* PASSAGE:
Pattern Recognition and Reinforcement Learning

Overview

Problem: Getting son to eat broccoli

Strategies:

  • Acclimatization: Serve once a week until he gets used to it
  • Better than alternative: It’s better than spinach
  • Enticements: We’ll watch your favorite movie after
  • Trickery: It’s candy
  • Testimonial: Your best friend likes it
  • Wait it out: We’re not leaving this table until …
  • Piecemeal: Just one little bite
  • Appeal to Reason: Great source of vitamins K and C

Reinforcement Learning:

Randomly try strategies. If they work, choose them more often.

Rock Paper Scissors

This is an iterated adversarial zero-sum two-person game of perfect information.

_images/300px-Rock-paper-scissors.svg.png

The scoring logic is easily encoded in a Python dictionary:

# scorer['RS'] -> 1 meaning Rock cuts Scissors is +1 for the first player.

* MATERIAL PROVIDED:

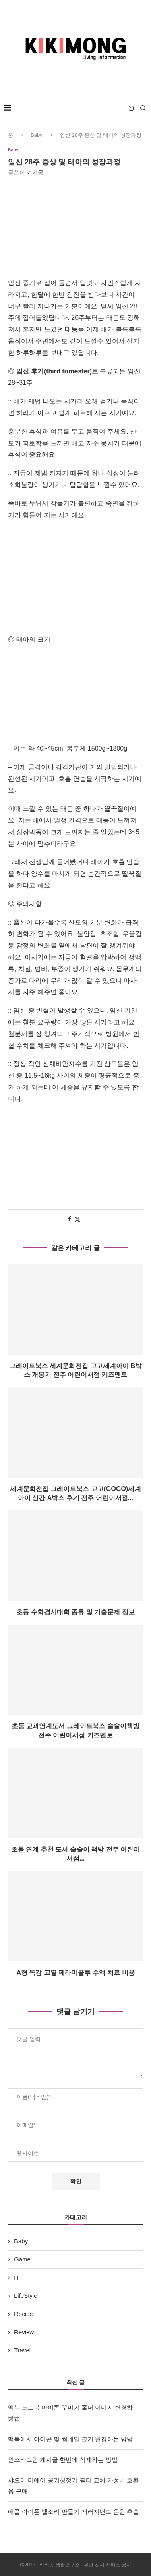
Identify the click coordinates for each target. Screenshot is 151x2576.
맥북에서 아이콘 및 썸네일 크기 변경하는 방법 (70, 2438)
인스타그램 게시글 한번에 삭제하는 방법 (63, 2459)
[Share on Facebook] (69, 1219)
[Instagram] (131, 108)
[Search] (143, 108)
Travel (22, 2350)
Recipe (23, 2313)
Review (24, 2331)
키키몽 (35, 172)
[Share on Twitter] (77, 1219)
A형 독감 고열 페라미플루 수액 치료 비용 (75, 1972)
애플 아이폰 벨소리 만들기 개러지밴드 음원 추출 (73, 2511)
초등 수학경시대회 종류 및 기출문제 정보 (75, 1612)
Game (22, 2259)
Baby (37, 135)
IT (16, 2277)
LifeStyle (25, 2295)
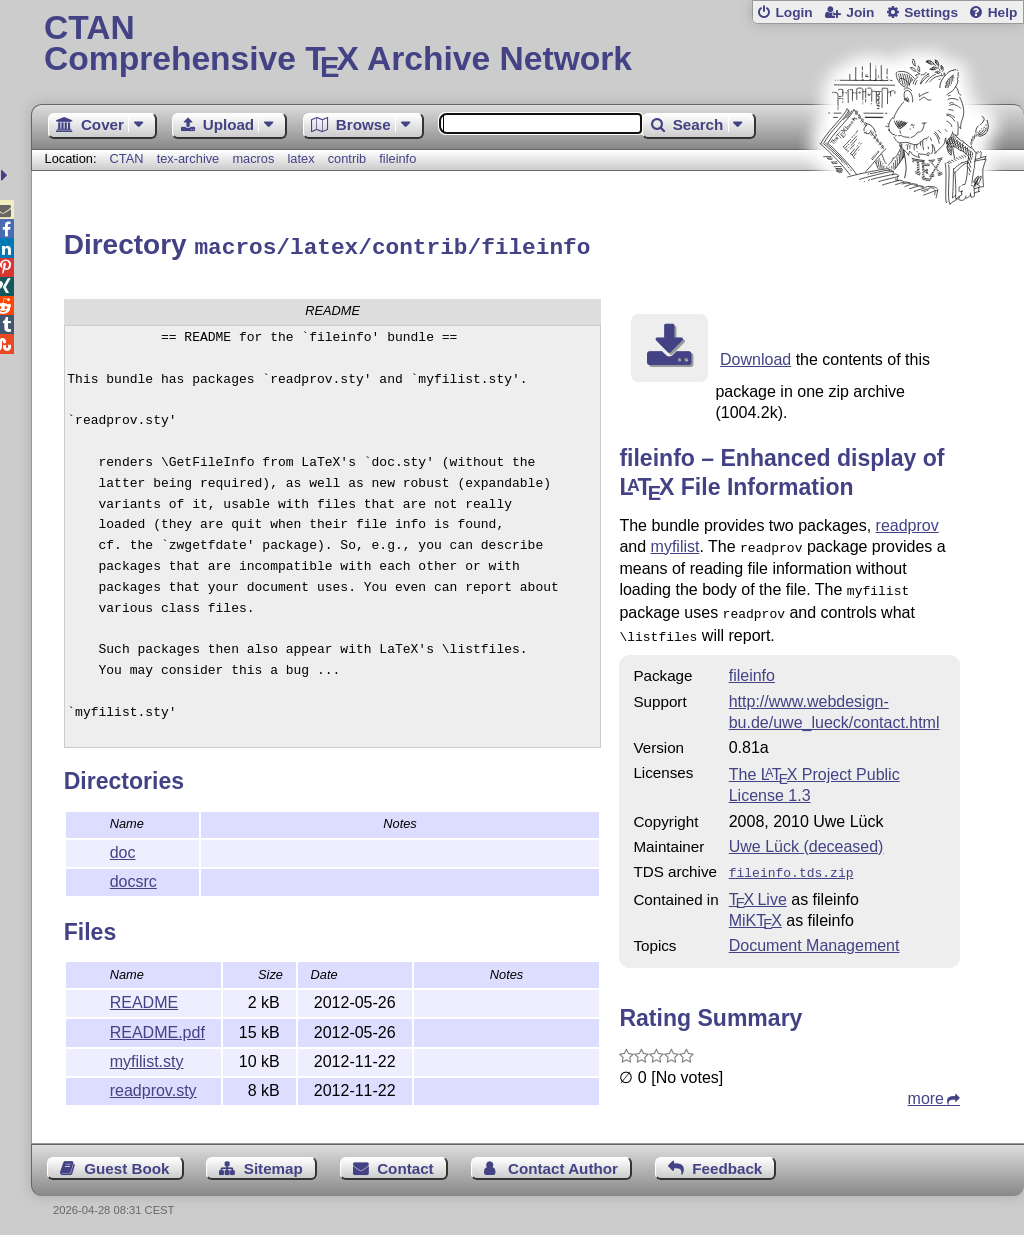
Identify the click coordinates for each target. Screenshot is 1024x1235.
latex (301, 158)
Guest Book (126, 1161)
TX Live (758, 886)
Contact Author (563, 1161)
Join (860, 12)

* WORK TO DO:
Please duplicate the reinforcement learning passage word for word from "Rock Paper Scissors" to "the first player.". The entries have no connection to the reinforcement learning passage.

* SOLVED EXERCISE:
Rock Paper Scissors

This is an iterated adversarial zero-sum two-person game of perfect information.

_images/300px-Rock-paper-scissors.svg.png

The scoring logic is easily encoded in a Python dictionary:

# scorer['RS'] -> 1 meaning Rock cuts Scissors is +1 for the first player.